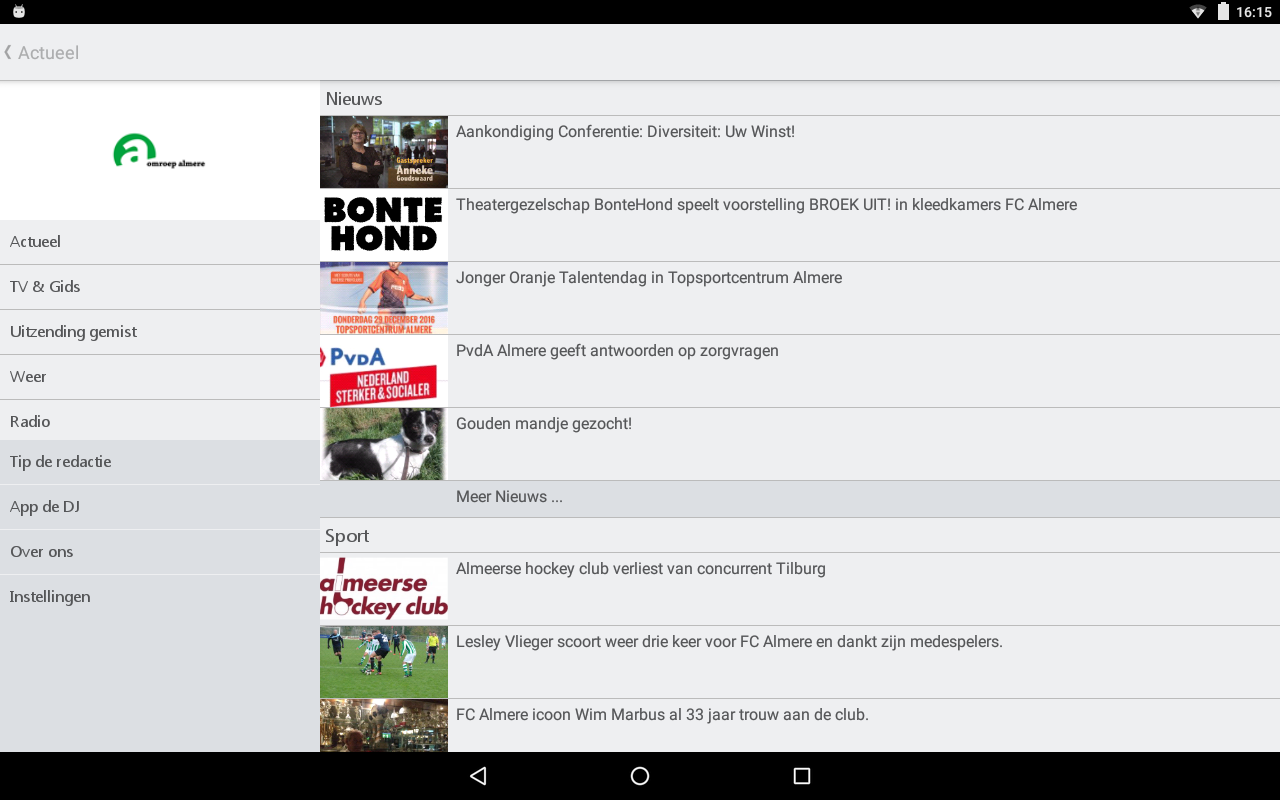Select Radio in side menu
The height and width of the screenshot is (800, 1280).
(x=160, y=421)
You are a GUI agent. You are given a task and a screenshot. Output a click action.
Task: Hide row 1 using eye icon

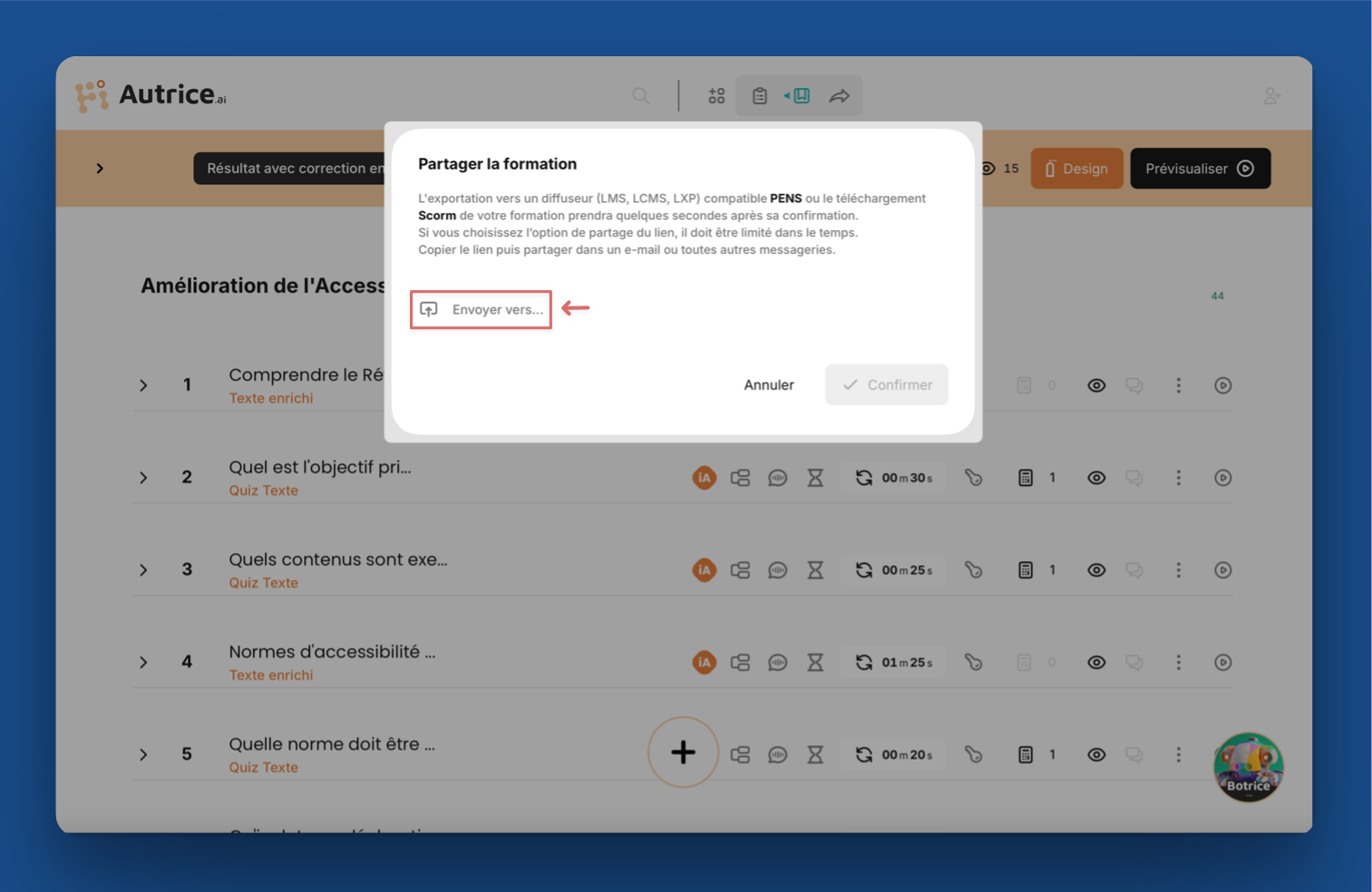coord(1096,385)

-*-

§ Work task
The required output is the lines from the one containing "You are a GUI" through the end of the data, printed exactly, with no pictures.

§ Solution to this problem
You are a GUI agent. You are given a task and a screenshot. Output a click action.
Task: Hide row 1 using eye icon

coord(1096,385)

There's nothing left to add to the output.